Дон Олмонд был потрясен содержанием письма и, поняв наконец причину моего горя, дал мне возможность закончить печальную исповедь.
– Я убеждал себя, что хорошо знаю Нунью Беллу, и считал поэтому, что могу быть уверен в ее любви. Но это были химерические надежды. Проникнуть в душу женщин нельзя – они и сами-то не знают себя. Их чувствами руководит случай. Нунья Белла думала, что любила меня, но любила лишь мой сан и мое положение. Не исключаю, что в доне Рамиресе ее привлекает то же самое.
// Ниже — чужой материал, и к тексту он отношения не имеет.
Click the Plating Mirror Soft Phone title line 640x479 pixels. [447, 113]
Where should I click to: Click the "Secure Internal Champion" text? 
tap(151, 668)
Но как смириться с тем, что она обращалась ко мне со словами, которые подсказывал ей дон Рамирес! Как пережить
Выплеснув боль, я вновь вернулся в мыслях к Нунье Белле, коварство которой затмевало все остальное. Меня вновь охватило отчаяние, и я поделился с доном Олмондом своим решением навсегда расстаться с обществом. Он бурно запротестовал, но, выслушав меня, убедился в твердости моих намерений и тщетности своих возражений, по крайней мере, в тот момент. Я собрал все свои драгоценности, и, оседлав лошадей, мы поспешили покинуть дом, не дожидаясь королевского указа о моем изгнании.
Мы провели в седлах всю ночь и с рассветом добрались до дома одного из друзей дона Олмонда, где, отдохнув с дороги, я предложил ему расстаться. Сам я намеревался дождаться ночи и продолжить путь в одиночестве. Он начал было протестовать, но в конце концов согласился при условии, что я не покину этого места, пока он не съездит в Леон и не узнает, какое впечатление произвело при дворе мое исчезновение и не произошло ли каких-либо событий, способных побудить меня изменить свои планы. Он так скорбно умолял меня, что мне не оставалось ничего иного, как пойти ему навстречу, но при этом я также выставил условие: он умолчит о встрече со мной и о месте моего пребывания. Я внял его просьбе не потому, что надеялся на какое-то чудо, а просто уступил невольно проснувшемуся любопытству – мне захотелось узнать, как восприняла мой отъезд Нунья Белла.
– Поезжайте, мой дорогой Олмонд, – напутствовал я его, – повидайте Нунью Беллу и попытайтесь выведать, что она думает о моем бегстве. Попробуйте также узнать через вашу сестру, когда именно Нунья Белла охладела ко мне и не связано ли это с моей опалой.
Дон Олмонд заверил меня, что выполнит все мои поручения. Спустя два дня он вернулся с печальной миной на лице, и я понял, что никаких утешительных вестей ждать не приходится.
Он сообщил мне, что никто даже не догадывается о причинах моего исчезновения, что герцог и дон Рамирес изображают огорчение, а король видит во всем этом результат моего сговора с его сыном. Дон Олмонд сказал также, что виделся с сестрой, и она лишь подтверждает мои догадки. Он отказался вдаваться в подробности, которые, по его мнению, способны причинить мне дополнительную боль, и просил уволить его от их пересказа. Терять мне было нечего, а его молчание лишь распалило мое любопытство, и я настоял, чтобы он рассказал мне всю правду без утайки. О многом из того, что я услышал от дона Олмонда в доме его друга в день нашего расставания, я, как вы, Альфонс, могли заметить, рассказывал вам по ходу повествования, желая сделать его более стройным и удобопонятным, поэтому не буду повторяться. Скажу лишь, что вечером, в день моего отъезда, Нунья Белла не появилась у королевы, и Эльвира, сестра дона Олмонда, нашла ее у себя, залитую слезами с письмом в руках. Обе подруги, в расстроенных по разным причинам чувствах, какое-то время молчали, а затем Нунья Белла, плотно закрыв дверь, поделилась с Эльвирой тем, что назвала тайной своей жизни. Сказав, что попала в безвыходное положение и ждет от подруги сочувствия и понимания, она поведала ей неприглядную историю, участниками которой были герцог, дон Рамирес, она и попавшая в их сети Герменсильда, то есть то, о чем я вам только что рассказал. Закончила Нунья Белла тем, что показала Эльвире пакет, незадолго до этого полученный от дона Рамиреса, – в пакет было вложено письмо, которое предназначалось мне, но по ошибке попало к нему. Письмо же дона Рамиреса оказалось у меня, открыв мне так долго и так старательно утаиваемую от меня правду.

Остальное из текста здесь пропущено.